◆ **Set task**: Retype the lines of the data word for word, starting at the line that contains "La Aventura Original (1989) (84, 131)" and ending at the line that contains "Crea tus videojuegos (44, 2290)", with both of those lines included.

[Source data]

※ ※ ※

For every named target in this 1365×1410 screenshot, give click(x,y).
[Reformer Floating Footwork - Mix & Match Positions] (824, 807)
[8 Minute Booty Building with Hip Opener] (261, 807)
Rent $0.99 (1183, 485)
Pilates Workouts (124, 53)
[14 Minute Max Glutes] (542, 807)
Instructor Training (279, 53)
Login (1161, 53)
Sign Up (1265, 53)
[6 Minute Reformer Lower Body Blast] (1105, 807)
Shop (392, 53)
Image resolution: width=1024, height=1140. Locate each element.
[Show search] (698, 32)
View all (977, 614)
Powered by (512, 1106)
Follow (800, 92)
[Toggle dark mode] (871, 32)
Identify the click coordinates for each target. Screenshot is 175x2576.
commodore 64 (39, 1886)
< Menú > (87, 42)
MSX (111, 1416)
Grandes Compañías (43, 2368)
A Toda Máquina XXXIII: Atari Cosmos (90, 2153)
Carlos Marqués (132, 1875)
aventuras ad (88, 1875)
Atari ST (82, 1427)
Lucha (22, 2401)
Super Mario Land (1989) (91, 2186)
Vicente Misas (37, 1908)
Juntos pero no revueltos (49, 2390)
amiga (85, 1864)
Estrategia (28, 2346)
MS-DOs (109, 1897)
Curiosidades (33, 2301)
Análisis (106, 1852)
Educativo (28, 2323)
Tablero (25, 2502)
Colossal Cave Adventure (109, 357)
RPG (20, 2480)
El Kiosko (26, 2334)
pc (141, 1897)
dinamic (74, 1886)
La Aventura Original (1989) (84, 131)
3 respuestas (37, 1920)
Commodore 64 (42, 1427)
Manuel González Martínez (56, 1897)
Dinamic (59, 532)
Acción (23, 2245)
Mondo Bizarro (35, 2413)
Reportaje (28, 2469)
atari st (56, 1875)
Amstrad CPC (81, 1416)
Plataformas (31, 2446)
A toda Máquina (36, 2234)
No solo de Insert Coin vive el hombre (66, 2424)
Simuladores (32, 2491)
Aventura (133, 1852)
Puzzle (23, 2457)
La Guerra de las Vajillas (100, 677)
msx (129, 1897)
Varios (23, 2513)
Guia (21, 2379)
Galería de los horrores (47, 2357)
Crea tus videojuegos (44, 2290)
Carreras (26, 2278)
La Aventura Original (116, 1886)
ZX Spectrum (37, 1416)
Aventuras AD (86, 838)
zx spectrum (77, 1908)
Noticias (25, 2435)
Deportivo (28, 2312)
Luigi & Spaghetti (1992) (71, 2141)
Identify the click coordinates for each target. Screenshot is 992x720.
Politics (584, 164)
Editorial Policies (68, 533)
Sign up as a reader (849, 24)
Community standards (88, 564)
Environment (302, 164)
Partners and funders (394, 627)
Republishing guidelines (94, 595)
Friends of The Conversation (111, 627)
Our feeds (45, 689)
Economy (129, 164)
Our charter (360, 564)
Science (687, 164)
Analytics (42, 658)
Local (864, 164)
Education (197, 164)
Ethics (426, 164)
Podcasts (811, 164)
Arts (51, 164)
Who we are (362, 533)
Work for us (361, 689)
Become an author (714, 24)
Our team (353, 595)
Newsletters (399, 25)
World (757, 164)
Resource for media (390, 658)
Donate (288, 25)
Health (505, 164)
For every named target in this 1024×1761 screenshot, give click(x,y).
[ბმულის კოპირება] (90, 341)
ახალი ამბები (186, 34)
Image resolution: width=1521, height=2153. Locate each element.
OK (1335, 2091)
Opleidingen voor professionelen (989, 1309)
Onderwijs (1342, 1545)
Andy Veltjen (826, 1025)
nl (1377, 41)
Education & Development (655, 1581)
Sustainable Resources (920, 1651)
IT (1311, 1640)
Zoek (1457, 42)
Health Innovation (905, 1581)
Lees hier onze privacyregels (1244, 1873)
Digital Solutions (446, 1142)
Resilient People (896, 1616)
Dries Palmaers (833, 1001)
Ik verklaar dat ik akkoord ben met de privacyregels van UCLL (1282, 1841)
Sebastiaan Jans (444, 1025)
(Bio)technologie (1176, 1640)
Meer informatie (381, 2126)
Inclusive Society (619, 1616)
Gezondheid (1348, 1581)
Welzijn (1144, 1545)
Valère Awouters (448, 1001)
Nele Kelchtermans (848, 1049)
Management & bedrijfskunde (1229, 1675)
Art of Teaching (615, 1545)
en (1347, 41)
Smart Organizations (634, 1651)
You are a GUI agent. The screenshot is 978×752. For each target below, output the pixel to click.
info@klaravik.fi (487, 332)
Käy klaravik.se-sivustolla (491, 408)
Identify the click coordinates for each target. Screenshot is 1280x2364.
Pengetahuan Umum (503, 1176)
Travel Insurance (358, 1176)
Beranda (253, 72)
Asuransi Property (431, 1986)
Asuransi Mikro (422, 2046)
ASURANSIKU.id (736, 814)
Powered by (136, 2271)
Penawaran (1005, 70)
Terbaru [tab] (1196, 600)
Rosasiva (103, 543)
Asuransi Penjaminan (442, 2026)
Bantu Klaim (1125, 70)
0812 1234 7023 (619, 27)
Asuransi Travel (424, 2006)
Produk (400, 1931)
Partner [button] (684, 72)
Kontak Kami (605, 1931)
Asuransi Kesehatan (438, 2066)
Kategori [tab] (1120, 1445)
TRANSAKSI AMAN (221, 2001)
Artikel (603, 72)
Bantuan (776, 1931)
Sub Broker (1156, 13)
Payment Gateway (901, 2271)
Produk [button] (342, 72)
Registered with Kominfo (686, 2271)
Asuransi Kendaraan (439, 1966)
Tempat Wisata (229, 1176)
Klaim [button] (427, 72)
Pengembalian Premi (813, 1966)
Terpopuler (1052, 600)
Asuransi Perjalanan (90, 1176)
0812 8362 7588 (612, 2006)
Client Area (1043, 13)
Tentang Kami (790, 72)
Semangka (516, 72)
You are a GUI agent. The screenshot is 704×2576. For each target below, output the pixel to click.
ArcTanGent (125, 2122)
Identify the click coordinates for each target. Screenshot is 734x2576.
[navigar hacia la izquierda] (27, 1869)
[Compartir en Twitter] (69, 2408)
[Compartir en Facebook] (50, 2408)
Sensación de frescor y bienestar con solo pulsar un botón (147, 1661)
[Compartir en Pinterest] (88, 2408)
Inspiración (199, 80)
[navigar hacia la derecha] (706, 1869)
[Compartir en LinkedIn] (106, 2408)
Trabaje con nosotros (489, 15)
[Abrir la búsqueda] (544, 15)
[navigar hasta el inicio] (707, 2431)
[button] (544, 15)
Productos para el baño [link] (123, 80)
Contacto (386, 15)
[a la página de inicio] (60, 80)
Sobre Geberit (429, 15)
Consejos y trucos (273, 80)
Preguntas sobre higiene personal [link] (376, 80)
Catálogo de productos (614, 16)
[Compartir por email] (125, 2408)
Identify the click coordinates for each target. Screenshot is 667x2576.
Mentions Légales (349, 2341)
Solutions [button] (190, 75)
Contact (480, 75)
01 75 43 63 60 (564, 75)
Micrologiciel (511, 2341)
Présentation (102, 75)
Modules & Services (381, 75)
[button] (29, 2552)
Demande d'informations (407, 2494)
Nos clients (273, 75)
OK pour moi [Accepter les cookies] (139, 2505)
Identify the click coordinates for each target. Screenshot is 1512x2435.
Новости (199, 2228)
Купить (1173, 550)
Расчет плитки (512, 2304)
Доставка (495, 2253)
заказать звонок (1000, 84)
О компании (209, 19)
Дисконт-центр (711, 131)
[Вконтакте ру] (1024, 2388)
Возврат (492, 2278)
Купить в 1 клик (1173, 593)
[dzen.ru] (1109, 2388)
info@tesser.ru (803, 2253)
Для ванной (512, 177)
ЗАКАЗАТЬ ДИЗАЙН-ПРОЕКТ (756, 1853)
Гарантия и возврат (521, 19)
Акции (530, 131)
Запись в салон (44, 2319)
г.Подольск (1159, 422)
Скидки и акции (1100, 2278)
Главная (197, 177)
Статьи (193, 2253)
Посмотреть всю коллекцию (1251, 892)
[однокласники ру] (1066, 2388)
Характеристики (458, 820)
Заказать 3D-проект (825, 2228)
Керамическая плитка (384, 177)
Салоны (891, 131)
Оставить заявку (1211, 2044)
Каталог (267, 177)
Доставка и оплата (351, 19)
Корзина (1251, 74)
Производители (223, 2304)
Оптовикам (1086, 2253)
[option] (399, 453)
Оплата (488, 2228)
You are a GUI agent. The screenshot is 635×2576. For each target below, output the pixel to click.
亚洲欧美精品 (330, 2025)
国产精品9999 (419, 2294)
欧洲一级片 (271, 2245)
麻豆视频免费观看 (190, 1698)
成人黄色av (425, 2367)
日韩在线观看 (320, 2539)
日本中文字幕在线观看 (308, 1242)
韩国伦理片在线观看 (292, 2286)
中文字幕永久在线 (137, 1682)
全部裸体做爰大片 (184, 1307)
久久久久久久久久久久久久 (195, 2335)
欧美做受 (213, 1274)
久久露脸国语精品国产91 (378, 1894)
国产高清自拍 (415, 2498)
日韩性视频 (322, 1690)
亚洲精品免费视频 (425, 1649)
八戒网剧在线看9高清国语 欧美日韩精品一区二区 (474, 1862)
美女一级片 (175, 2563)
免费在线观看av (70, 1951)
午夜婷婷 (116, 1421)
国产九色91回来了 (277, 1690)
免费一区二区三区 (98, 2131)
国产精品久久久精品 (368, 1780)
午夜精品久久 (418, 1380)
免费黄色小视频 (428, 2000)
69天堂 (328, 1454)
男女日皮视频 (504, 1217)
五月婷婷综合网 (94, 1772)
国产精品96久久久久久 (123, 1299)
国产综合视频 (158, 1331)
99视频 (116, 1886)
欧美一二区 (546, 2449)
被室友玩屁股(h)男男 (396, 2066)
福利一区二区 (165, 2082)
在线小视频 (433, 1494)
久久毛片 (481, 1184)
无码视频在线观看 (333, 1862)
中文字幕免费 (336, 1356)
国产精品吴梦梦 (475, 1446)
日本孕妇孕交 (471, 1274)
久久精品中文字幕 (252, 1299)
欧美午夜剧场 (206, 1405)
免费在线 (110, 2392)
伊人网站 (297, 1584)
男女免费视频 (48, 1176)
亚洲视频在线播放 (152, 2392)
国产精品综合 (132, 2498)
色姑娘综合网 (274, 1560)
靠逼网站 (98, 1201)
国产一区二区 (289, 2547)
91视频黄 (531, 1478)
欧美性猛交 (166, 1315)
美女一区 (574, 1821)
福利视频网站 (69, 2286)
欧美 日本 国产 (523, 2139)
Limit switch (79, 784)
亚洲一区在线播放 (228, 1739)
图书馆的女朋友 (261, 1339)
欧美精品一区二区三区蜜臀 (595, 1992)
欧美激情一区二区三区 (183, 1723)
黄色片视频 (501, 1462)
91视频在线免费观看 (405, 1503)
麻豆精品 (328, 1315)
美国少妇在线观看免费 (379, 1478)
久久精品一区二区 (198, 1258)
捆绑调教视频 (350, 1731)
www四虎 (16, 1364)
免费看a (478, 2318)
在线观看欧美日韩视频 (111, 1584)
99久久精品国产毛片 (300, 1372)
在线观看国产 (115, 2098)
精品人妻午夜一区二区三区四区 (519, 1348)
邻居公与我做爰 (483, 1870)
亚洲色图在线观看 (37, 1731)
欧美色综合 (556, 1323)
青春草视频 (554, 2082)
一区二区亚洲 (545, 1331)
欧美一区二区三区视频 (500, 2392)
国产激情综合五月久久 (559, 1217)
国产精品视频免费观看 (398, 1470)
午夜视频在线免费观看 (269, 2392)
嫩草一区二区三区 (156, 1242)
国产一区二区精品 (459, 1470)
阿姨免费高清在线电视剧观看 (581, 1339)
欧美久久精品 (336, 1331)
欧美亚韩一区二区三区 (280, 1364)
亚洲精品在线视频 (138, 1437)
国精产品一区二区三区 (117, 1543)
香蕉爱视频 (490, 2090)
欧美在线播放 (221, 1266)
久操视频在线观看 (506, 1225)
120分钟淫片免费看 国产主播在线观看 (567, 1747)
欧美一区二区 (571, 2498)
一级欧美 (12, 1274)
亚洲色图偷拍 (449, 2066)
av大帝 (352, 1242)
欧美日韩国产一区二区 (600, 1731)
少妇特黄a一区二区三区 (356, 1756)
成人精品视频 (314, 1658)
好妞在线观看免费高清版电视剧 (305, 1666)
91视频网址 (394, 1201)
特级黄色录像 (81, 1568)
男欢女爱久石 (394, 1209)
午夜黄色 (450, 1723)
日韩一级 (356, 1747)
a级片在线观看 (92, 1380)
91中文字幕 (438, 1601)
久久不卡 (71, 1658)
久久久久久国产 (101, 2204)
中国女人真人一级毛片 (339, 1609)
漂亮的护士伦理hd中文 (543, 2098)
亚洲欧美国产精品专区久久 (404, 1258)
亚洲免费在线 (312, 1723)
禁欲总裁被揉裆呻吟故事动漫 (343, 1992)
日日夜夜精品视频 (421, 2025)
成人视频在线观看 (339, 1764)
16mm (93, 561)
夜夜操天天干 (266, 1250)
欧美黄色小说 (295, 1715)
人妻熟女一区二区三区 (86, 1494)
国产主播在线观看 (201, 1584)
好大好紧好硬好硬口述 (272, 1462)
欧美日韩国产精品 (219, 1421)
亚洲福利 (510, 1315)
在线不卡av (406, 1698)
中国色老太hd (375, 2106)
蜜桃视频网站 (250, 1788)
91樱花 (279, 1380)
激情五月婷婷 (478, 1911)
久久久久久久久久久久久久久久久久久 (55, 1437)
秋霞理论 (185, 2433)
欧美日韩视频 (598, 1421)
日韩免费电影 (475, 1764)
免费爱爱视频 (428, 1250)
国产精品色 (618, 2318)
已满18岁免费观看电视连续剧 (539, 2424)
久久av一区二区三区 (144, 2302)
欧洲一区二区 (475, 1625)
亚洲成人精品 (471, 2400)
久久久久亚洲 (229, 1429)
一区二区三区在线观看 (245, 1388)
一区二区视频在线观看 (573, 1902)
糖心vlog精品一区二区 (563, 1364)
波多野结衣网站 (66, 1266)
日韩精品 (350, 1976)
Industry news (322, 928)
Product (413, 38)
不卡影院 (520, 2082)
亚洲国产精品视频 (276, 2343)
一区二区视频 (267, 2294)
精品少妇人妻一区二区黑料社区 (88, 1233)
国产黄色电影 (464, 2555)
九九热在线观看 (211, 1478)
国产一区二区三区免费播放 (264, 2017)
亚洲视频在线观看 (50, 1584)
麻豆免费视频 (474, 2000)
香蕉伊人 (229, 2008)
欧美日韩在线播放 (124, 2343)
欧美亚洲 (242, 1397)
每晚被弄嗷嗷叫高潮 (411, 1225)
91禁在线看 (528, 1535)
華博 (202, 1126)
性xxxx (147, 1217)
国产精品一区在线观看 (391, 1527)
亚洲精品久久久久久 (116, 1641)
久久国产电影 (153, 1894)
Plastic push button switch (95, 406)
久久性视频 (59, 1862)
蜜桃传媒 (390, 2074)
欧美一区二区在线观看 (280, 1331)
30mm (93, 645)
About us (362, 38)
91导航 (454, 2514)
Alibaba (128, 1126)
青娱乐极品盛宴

※ ※ ※

◆ **Correct response**:
La Aventura Original (1989) (84, 131)
3 respuestas (37, 1920)
Commodore 64 (42, 1427)
Manuel González Martínez (56, 1897)
Dinamic (59, 532)
Acción (23, 2245)
Mondo Bizarro (35, 2413)
Reportaje (28, 2469)
atari st (56, 1875)
Amstrad CPC (81, 1416)
Plataformas (31, 2446)
A toda Máquina (36, 2234)
No solo de Insert Coin vive el hombre (66, 2424)
Simuladores (32, 2491)
Aventura (133, 1852)
Puzzle (23, 2457)
La Guerra de las Vajillas (100, 677)
msx (129, 1897)
Varios (23, 2513)
Guia (21, 2379)
Galería de los horrores (47, 2357)
Crea tus videojuegos (44, 2290)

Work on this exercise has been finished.